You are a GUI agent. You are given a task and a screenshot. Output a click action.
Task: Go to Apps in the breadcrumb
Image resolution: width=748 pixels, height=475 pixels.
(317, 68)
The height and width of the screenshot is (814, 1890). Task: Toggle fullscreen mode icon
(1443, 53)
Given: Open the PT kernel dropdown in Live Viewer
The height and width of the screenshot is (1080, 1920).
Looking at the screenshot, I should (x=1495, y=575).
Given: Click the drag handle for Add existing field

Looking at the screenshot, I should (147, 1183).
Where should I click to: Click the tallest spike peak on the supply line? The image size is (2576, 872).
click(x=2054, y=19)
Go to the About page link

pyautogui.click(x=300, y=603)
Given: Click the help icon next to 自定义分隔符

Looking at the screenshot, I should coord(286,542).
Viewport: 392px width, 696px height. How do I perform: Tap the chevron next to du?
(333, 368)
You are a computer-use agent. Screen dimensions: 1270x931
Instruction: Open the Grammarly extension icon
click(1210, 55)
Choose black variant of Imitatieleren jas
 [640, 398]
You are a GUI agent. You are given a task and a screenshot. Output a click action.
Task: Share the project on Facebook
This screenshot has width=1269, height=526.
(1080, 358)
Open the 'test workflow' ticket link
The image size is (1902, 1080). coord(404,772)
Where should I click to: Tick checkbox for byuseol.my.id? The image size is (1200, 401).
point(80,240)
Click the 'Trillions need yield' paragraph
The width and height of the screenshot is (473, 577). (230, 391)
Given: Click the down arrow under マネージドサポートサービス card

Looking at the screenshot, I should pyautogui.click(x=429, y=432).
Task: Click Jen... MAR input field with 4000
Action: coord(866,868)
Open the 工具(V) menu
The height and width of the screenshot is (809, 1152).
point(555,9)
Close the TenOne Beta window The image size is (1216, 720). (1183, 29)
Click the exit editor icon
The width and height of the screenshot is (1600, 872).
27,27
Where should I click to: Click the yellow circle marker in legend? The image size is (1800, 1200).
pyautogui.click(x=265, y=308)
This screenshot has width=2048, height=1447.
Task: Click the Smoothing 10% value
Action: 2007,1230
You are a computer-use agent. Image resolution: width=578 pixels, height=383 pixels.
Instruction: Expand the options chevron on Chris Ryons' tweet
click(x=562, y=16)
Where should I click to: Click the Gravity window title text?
....
*Problem statement:*
State how many lines in the items above contain the string "link", treating uppercase and lowercase as distinct, and reply with the number alone.

*Response below:*
2